◆ Instructions to follow
Collect all lines below with the string "arrow".

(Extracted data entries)
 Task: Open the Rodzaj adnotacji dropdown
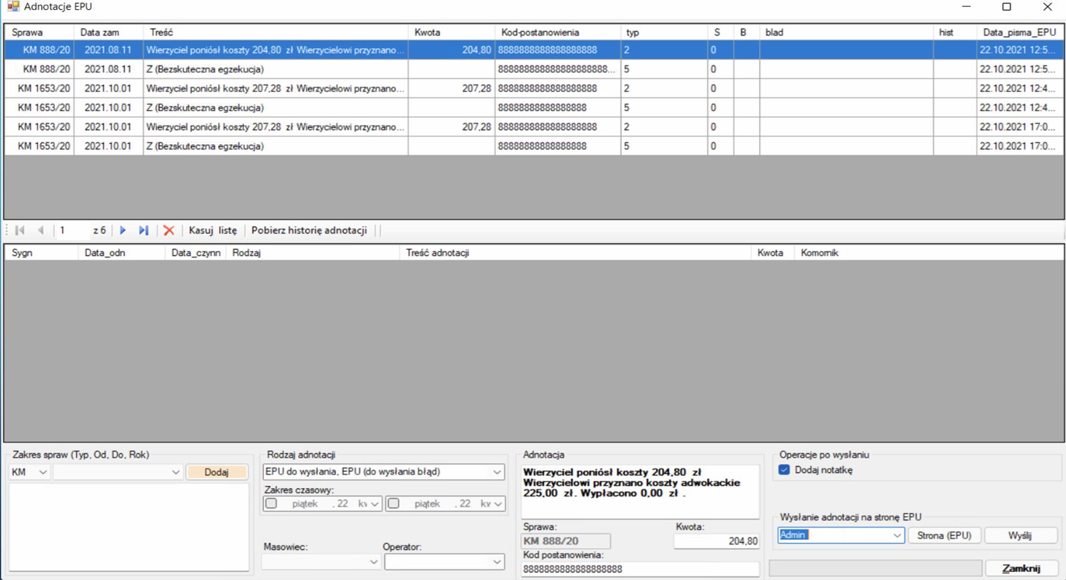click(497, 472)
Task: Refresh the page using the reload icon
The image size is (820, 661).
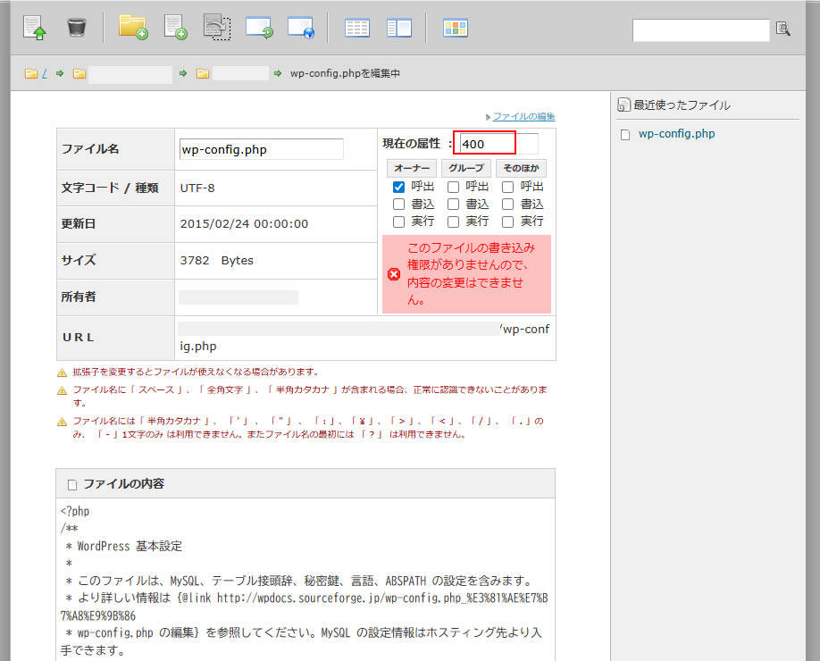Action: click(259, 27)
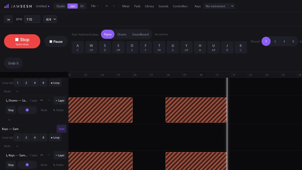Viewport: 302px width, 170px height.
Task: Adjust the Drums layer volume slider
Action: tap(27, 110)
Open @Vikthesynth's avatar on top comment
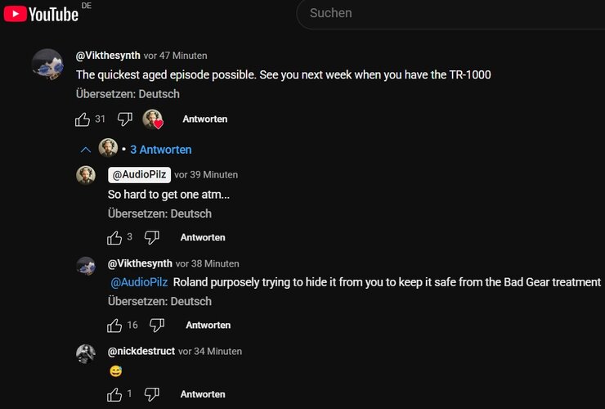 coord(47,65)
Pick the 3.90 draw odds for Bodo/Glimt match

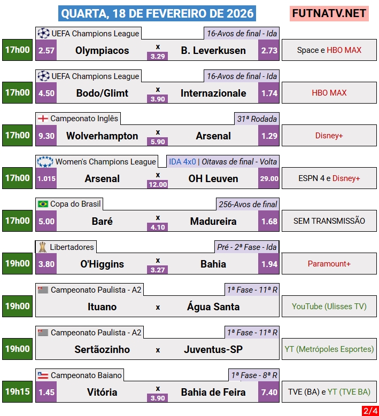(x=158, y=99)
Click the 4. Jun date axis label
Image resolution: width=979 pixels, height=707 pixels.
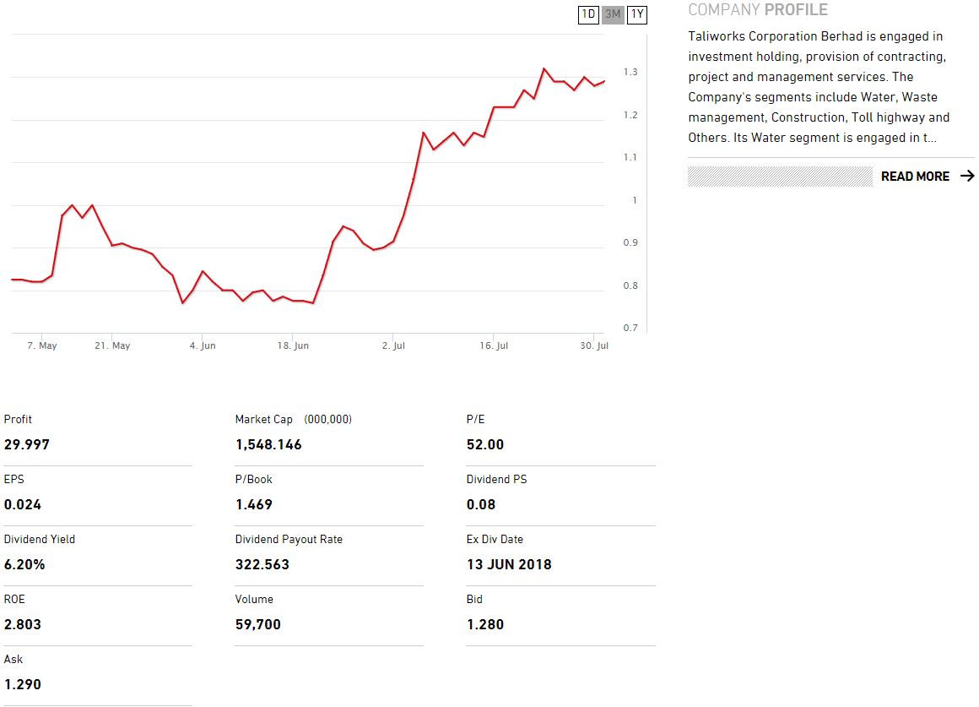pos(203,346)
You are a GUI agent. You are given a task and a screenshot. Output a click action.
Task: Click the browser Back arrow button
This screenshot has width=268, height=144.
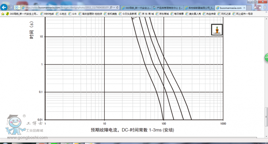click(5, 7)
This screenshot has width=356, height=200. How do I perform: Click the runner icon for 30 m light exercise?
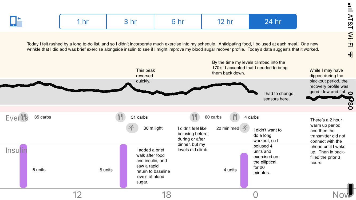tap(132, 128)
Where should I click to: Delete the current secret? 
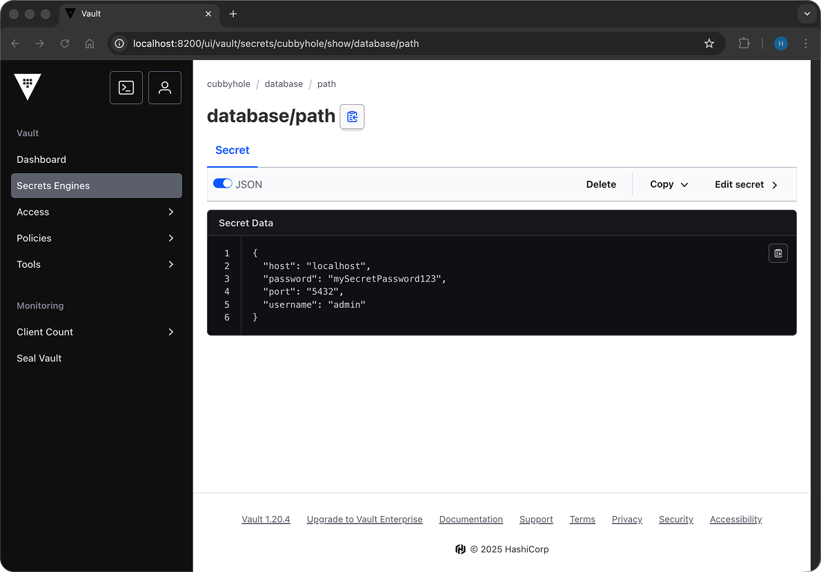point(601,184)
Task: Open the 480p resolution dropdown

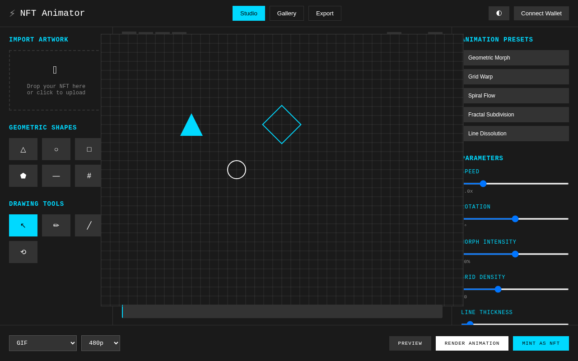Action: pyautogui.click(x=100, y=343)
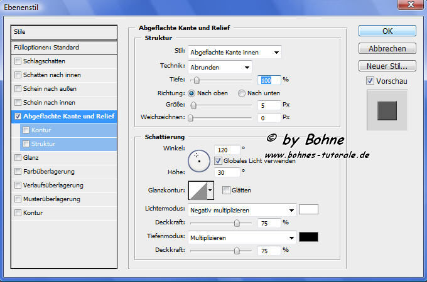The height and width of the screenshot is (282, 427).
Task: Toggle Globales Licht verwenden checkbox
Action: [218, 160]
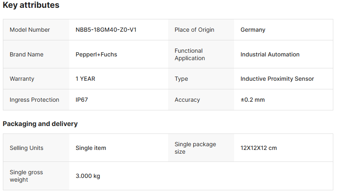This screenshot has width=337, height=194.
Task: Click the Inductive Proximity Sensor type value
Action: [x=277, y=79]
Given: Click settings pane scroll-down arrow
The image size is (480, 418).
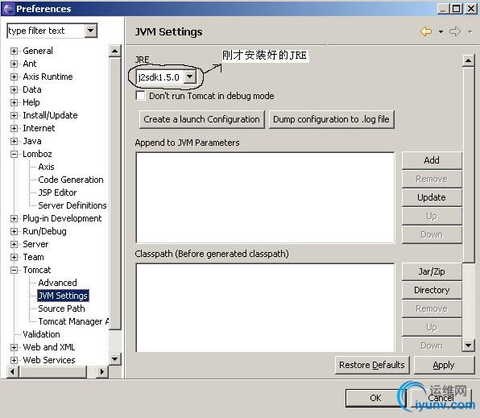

◆ Response
Task: Click the browser Back arrow button
Given: Click settings pane scroll-down arrow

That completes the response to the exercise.